CARDIAC
PACING
When patients are symptomatic because of symptomatic
bradycardia (e.g., syncope, dizziness, lethargy), a cardiac pacemaker can
effectively decrease or eliminate symptoms because it treats the
pathophysiologic problem: slow heart rate, which can result from sinus node dysfunction
or A-V block. Some devices pace only the atrium, some only the right ventricle,
and some pace both the atrium and the ventricle sequentially. Some pacemakers
also are combined with an implantable cardioverter-defibrillator (ICD), and
others can improve cardiac synchronization (e.g., BiV pacemakers).

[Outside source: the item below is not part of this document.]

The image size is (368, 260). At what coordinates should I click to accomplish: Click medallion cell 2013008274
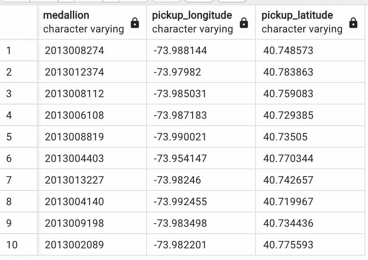pos(75,51)
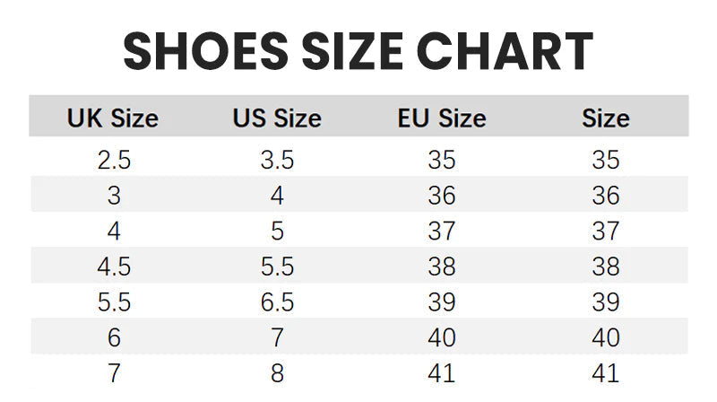Viewport: 717px width, 402px height.
Task: Click the US size 3.5 cell
Action: (277, 161)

CURRENT TRANSVENOUS PACEMAKERS
A modern
pacemaker generator (usually a lithium battery) is placed subcutaneously under
the clavicle. This generator is sealed so as not to imbibe body fluids and can
deliver electrical impulses to the electrode leads within the right atrial
appendage and right ventricle and to the left ventricle by way of a coronary
sinus electrode lead (BiV pacing). The pacemaker generator is immunologically
inert.
The pacemaker
implant procedure is performed under fluoroscopy, usually by a trained
cardiologist or cardiac surgeon. Most often, percutaneous access to the left
subclavian lead is used to pass the electrode leads into the heart, but the
right subclavian vein can be used when the left is not available. Fluoroscopy
confirms the positioning of the pacing leads in the right atrial or right
ventricular chambers and of the left ventricular epicardial lead when BiV
pacing is employed.
Pacemakers can
be of three types and are used to pace a single or multiple chambers of the
heart. A single-chamber pacemaker involves the placement of a single
lead into an atrium or ventricle, which then can sense and pace either the
atrium or the ventricle. The most common reason for pacing only the atrium is
dysfunction of the sinus node, such as sick sinus syndrome. The most frequent
reason for pacing only the right ventricle is atrial fibrillation.
In contrast, a dual-chamber
pacemaker consists of two leads inserted into the heart (see Plate 2-29). One lead can be inserted into the right
atrial appendage and fixated in that position, pacing the atrium. Another
pacing lead can be inserted into the right ventricle and fixated in that
position. When activated and functioning, these two pacing leads pace the
atrium and ventricle sequentially, closely simulating the natural conduction
system of the heart. This type of pacing is the most common type currently
used.
A rate-responsive
pacemaker is usually a dual-chamber pacemaker (can be single chamber) that
responds to increased demand for an increased heart rate. The patient’s
increased physical activity (exercise) increases pectoral muscle activity,
which is sensed by the pacemaker generator. Once this physical activity is
detected, the pacemaker increases the rate of electrical impulses and increases
heart rate to meet the patient’s physiologic demands for increased cardiac
output. Rate- responsive pacemakers are often used for patients with
symptomatic bradycardia.
In contrast to
standard two-lead A-V sequential pacing, biventricular (BiV) pacing consists of
three leads: RA appendage lead, RV lead, and a lead introduced into the
coronary sinus and advanced to a lateral vein on the epicardial surface of the
LV free wall. The position of the epicardial lead corresponds to the position
of an obtuse marginal artery. This lead system, in addition to A-V pacing,
enables pacing of the LV free wall (see Plate 2-29).
Cardiac
resynchronization therapy (CRT) uses BiV pacing because the lead system paces
both the septal LV wall and the lateral LV wall. When viable tissue is present
in these areas, the left ventricle resynchronizes the contraction of a heart
whose opposing walls do not contract in synchrony. Dyssynchrony frequently
occurs in patients with systolic heart failure, many with QRS duration longer
than 120 msec, which qualifies a patient for CRT. These patients are at high
risk for sudden cardiac death because many have an LV ejection fraction of 35%
or less. The BiV lead system can be combined with an ICD to prevent sudden
cardiac death from ventricular tachycardia or ventricular fibrillation, a
common companion to severe heart failure.